When trying to save a plant, it is very important never to cut the infected area, but to remove the diseased tissue while grabbing the healthy one. Otherwise, it will serve to spread the disease throughout the plant.

Orchids are pretty hardy plants and can be resurrected from many different problems if those problems are detected early enough.

By checking your orchid regularly, you can detect these problems early and deal with them in the bud.

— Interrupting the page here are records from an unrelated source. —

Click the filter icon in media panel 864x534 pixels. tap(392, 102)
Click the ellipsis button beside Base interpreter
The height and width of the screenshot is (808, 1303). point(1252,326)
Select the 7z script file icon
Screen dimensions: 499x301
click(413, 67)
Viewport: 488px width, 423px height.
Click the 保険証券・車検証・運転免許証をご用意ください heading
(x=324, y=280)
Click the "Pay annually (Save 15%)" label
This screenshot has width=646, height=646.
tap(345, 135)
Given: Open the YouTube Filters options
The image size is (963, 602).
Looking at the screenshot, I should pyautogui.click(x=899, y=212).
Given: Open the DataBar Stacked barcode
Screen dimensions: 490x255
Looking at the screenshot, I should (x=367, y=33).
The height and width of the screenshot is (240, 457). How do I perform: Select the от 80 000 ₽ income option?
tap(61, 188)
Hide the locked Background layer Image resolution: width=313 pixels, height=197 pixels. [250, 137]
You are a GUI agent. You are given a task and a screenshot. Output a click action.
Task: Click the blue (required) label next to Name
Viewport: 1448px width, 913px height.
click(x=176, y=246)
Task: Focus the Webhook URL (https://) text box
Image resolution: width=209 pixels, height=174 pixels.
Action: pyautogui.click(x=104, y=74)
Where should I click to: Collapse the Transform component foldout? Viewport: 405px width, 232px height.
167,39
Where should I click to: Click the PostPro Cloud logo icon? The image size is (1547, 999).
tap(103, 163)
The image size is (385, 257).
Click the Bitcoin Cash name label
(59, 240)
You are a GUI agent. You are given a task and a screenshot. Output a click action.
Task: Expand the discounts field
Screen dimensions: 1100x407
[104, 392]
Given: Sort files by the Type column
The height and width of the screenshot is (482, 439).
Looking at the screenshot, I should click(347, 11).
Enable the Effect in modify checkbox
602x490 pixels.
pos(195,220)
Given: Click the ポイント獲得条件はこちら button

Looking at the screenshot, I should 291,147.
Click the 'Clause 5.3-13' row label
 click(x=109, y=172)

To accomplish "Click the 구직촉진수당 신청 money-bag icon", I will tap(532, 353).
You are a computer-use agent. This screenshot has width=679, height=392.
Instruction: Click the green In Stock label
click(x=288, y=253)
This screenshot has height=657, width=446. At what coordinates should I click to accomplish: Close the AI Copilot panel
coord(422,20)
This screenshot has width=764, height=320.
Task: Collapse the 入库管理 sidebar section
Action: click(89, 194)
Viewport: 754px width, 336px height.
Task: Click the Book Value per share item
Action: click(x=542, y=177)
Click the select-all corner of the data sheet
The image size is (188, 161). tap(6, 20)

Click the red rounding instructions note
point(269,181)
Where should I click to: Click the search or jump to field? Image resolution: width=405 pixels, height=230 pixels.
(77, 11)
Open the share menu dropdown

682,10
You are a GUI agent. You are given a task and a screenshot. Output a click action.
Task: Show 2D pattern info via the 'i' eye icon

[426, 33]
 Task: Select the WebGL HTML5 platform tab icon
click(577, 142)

The most common orchid pests

When pests are first detected, they must be identified quickly and correctly in order to be able to use the most effective control. In many cases, especially if there are a lot of pests, it will be necessary to treat the flower with insecticide every seven to ten days, at least three times, because the eggs are resistant to treatment and it is necessary to wait for them to hatch in order to treat again.

Aphid

Aphids come in all colors - including green, red, pink, black and yellow - and they usually live on the succulent and freshest parts of the plant, including shoots and buds. Look for clusters of aphids on flower buds, young shoots and leaves. If you see clear, sticky drops anywhere on the plant, look for aphids nearby.

Mealybugs

A fairly common pest of orchids, especially for the Phalaenopsis variety. At first glance, it seems that the leaves of the plant have some kind of fluffy white mass. Closer inspection reveals a wingless insect that feeds on plant tissue. They seem to come from nowhere and quickly spread throughout the plant or several plants. They like to hide in cracks and under leaves, so by the time we see them on top of the leaves, it is likely that their population will already be quite large. Looking under the leaves you can find powdery growths. Getting rid of this pest usually requires several treatments with insecticides.

thrips

They look like long midges and are very difficult to see with the naked eye. But damage from them is detected more easily - it manifests itself in the form light stripes on flowers or leaves. Flower buds are also commonly deformed.

Shchitovka

It is a very common pest on orchids and also occurs in different forms, but most of them have a shell that serves as a kind of armor for the insect's soft body. It is necessary that this shell be impregnated chemical and then rub the insects with your fingers to kill them effectively. They are often found on the underside of leaves near the middle vein or along the leaf margins, and also on flower stalks.

spider mite

Those tiny, fast-moving patches of red "dots" you've probably seen before. They love warmth and dryness. In the last stage of infection, you will see a thin band on the leaves. Before an infestation becomes fatal, the foliage takes on a shading effect that is the result of their feeding.